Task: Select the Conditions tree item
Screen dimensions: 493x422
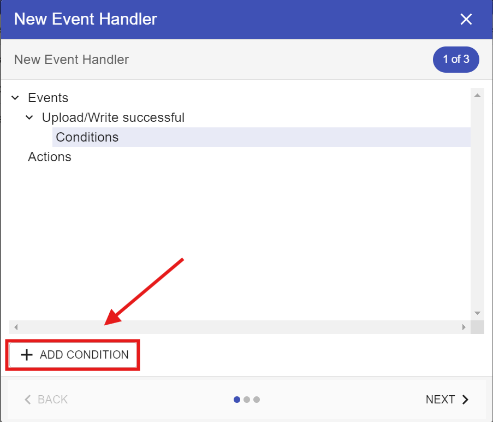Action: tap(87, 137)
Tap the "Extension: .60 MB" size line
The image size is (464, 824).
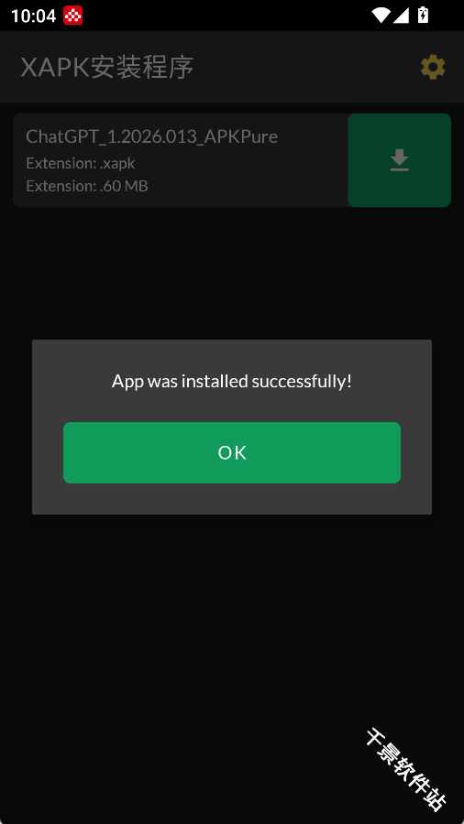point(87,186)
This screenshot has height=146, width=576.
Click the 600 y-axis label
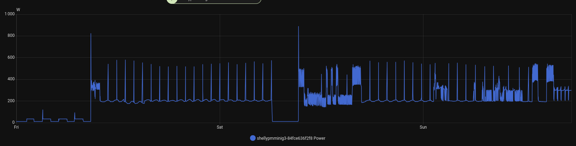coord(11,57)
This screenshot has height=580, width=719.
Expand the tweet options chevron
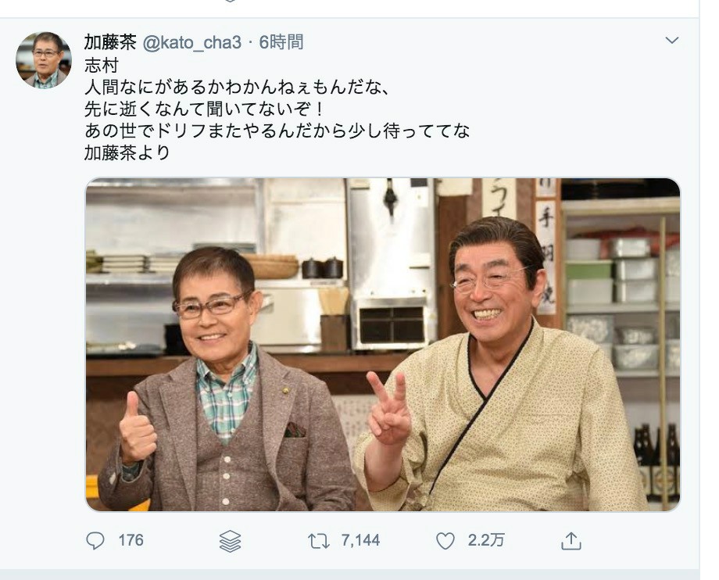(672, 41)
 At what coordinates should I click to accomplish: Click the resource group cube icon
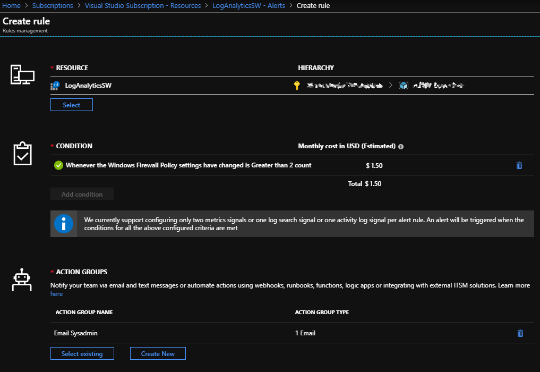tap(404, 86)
==
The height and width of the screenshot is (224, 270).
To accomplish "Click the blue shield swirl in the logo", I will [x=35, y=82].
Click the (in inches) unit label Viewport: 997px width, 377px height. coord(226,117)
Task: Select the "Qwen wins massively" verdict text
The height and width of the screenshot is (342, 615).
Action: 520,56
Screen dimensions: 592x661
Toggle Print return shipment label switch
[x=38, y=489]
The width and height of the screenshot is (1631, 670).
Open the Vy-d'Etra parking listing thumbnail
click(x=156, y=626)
* * *
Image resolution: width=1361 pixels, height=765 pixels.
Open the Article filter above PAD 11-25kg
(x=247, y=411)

• _What you should do_
Copy out every line of the entries above that contains the word "height".

• _Complete output_
This screenshot has height=146, width=576.
This screenshot has height=580, width=719.
The height and width of the screenshot is (224, 270).
Click the (in inches) unit label Viewport: 997px width, 377px height. coord(226,117)
The height and width of the screenshot is (342, 615).
The width and height of the screenshot is (1631, 670).
Image resolution: width=1361 pixels, height=765 pixels.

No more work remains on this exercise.